L’ORDINE CRIMINALE

ELORDINE

EGO ISTI CAMENTE

TRADOTTO IN AFFINITÀ EGOISTA DALL’AFFINE NICHILISTA “VIA NEGATIONIS”

PUBBLICO IN AFFINITÀ EGOISTA UN TESTO CHE SMUOVE LE COSCIENZE DI CHI LOTTA CONTRO LE MEDIOCRI E FALLACI ISTANZE SOCIALI!
CHI LOTTA PER L’UNICO È LA SUA PROPRIETÀ, CHI NON DA ASCOLTO AL POVERO NELLA MANO DEL POVERO, CHI ATTACCA INDISCRIMINATAMENTE!
E AFFERMO A CHI HA SCRITTO IL TESTO: ANNIENTATE ANCHE -SE CÈ -IL RIVOLO DELLA COSCIENZA-RIMASTO SEPOLTO NEL SUBSTRATO DELLA COSCIENZA!
PER L’UNICO UNICISTICO DISTRUTTORE!

L’ordine criminale della civiltà, dipende dal sonno maledetto del progresso, dell’uguaglianza, del “voto utile.” All’ordine non conviene mai che la massa esca dalla narcosi che illude la deplorevole esistenza alla quale è soggetta. Il mondo nel quale viviamo, è l’Inferno dell’individuo, dove l’Uomo preferisce sacrificarsi per ogni causa estranea a se stesso, sacrificarsi per astrazioni come eserciti di topi, offrendo alla sua irreale esistenza un carattere sublime, quasi religioso, protetto dalla cultura dominante. Siamo in guerra, l’ordine criminale non perdona la dissidenza.

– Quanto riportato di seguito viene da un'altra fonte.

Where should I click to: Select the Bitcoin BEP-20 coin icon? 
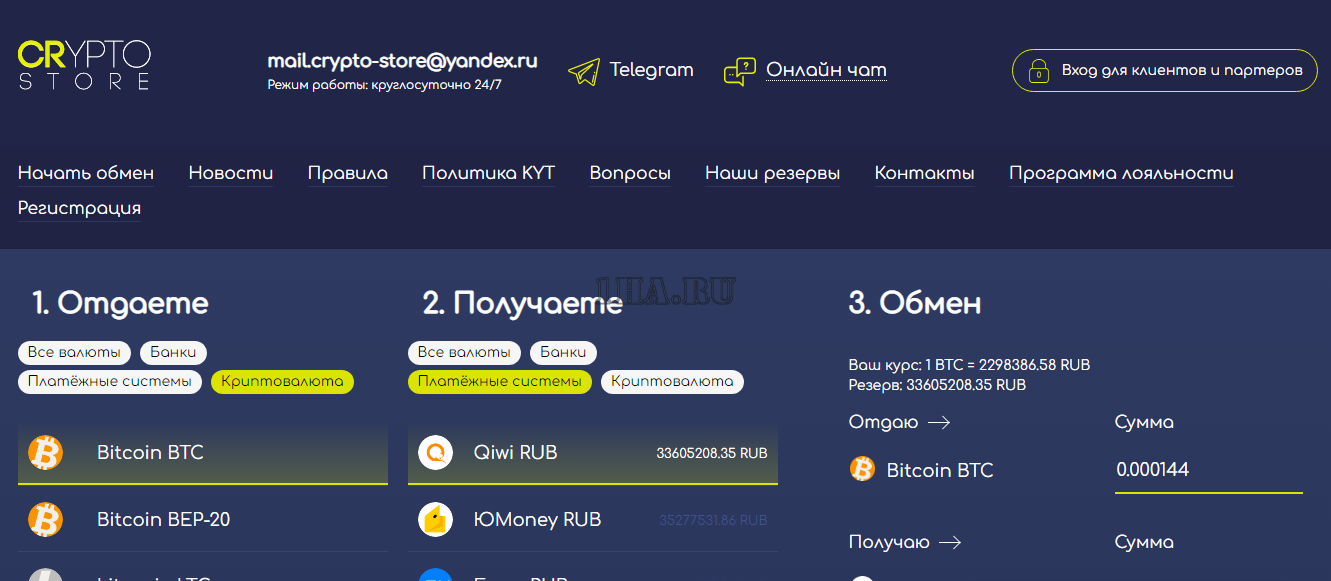pyautogui.click(x=45, y=520)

Non possiamo desiderare lo “stato di pace” perpetuo, finché la miseria del vecchio mondo è estesa a tutti gli aspetti della vita. Seguiamo nell’Inferno, l’unica scelta che abbiamo è il divenire artistico della polverizzazione del vigente. Il mondo moderno è il punto morto dell’Individuo, la morte è ricaduta sulla pienezza Egoista,consumandola a nome del Tutto obsoleto. Il destino della generazione passata, l’attuale, come la futura, è condannata alla sofferenza, all’ira misericordiosa di Dio, il nostro salvatore. La nostra vita è il prezzo da pagare, non esiste miracolo che ci liberi dell’importuna pesantezza della problematica di vivere. Tuttavia, la legge dell’ordine vuole che l’Individuo si consoli nella sua rovina, un cumulo di vittime inutili, ansiose di ricostruire le loro vite.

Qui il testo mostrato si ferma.